The veins are of the usual rather lenticular type, as a rule with steep dips. The quartz is of the white crystalline variety, with dark streaks showing in it. A slight fracturing follows the first quartz deposition, and tiny veinlets of a more transparent variety cut across the older quartz, like water lines on paper. Sulphides occur in the veins, as chalopyrite and pyrite. The gold is very often associated with the sulphides or with the dark lines in the quartz, but occasionally is found in the clear quartz. On the Swastika claims the veins cut greenstone and gray feldspar-porphyry and the rusty carbonate rock. The relationship on the Lucky Cross veins is similar to that on the Swastika. The porphyry is in small dikes and sometimes forms one wall, occasionally for a short distance both walls, of the vein, which does not seem to vary with change of country rock.
Veins of very similar physical characteristics are found in the conglomerate and greywacké, but, so far as known, no values have been found in them. It may be possible that they are of different age than the veins found in the Keewatin rock, or, if of the same age, the Keewatin rocks have favored precipitation of values where veins cut them. If the latter explanation is correct, it seems likely that the fracturing of the rock and deposition of the vein material and gold values is due to the post-Huronian intrusive rocks, and probably more to the acidic type than to the augite-lamprophyre.

Active Properties
The Swastika Mining Company has done most of its development work on three veins on the north side of Otto lake. The largest of these is eight to nine feet wide, striking north and south. This is interested by two other veins, the smaller having eight to nine inches of quartz. Most of the ore already stoped has come from the large vein above the thirty-five foot level. The mine now has a three-compartment shaft down to two hundred feet, the old shaft being used merely for ventilation. Considerable drifting has been done. A new equipment has been installed, consisting of two 125-horsepower Jenckes boilers, a 10 by 12 double drum hoist and a 12-drill Sullivan compressor.
On the Reeves claims north of Pike lake, two veins, eight and nine feet wide, have been stripped for a hundred feet or more. These veins strike N.E. and S.W. and are about fifty feet apart. In the larger of the two, visible gold occurs at its junction with the small quartz veins.
On the Lucky Cross claims visible gold was found first in a small vein that shows in the railway cut just east of Amikougami creek. North of the right-of-way this veining is about eight inches wide and carries visible gold in a band crossing the vein at an angle from wall to wall. Later prospecting has uncovered other veins north of this, one of which has a width of twelve feet. A plant including a 6-drill compressor has been installed.

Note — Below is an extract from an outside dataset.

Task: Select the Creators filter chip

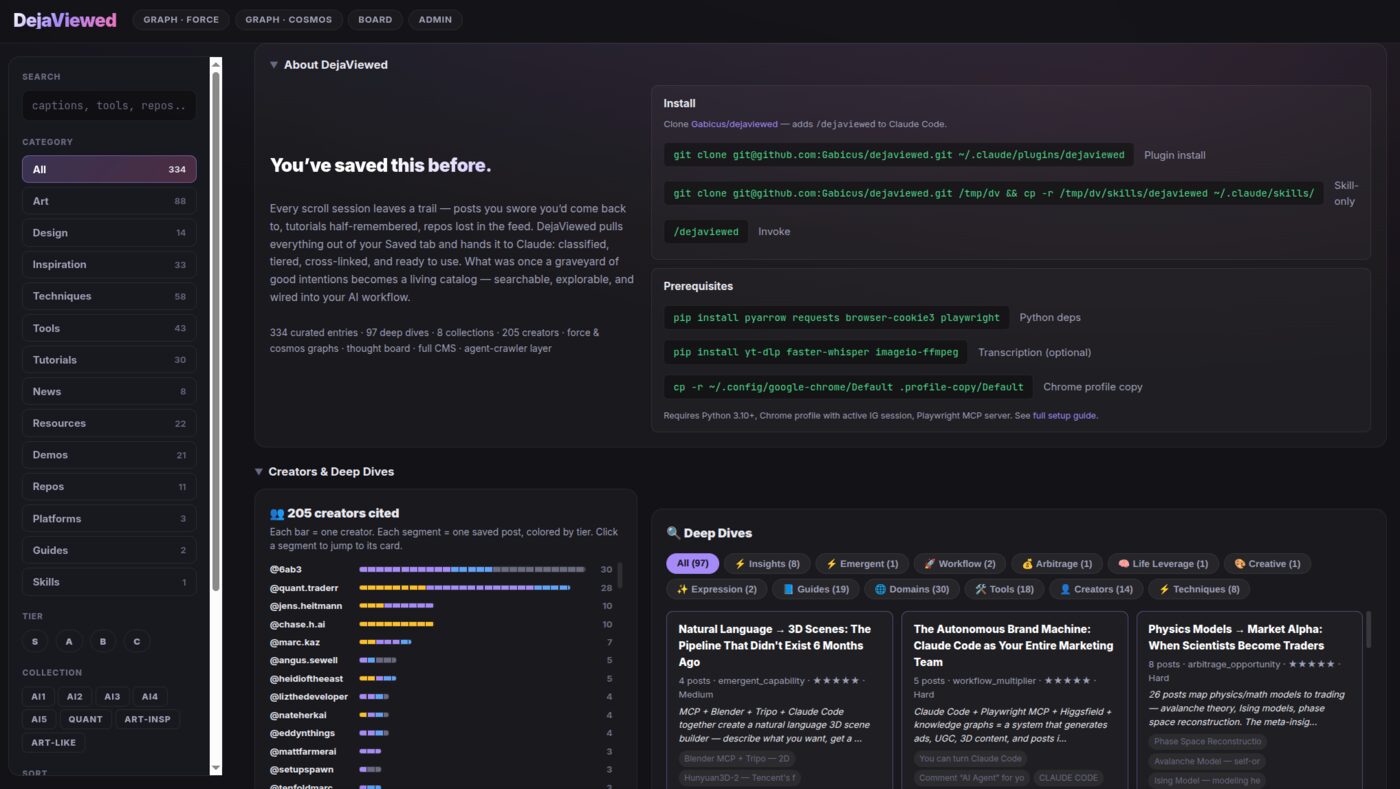Action: [1095, 589]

The Homestead Mining Company has a vein in the rusty carbonate rock near the Huronian contact, on which they are driving an adit into the hill.

The observations of this area were made under the general supervision of Mr. A. G. Burrows, who spent a few days with the writer in the field. Mr. R. M. Smith acted as assistant during the season. Valuable advice and assistance in the petrographic determination were received from Prof. C. P. Berkey, while the data were being worked up in the Department of geology and Mineralogy at Columbia University.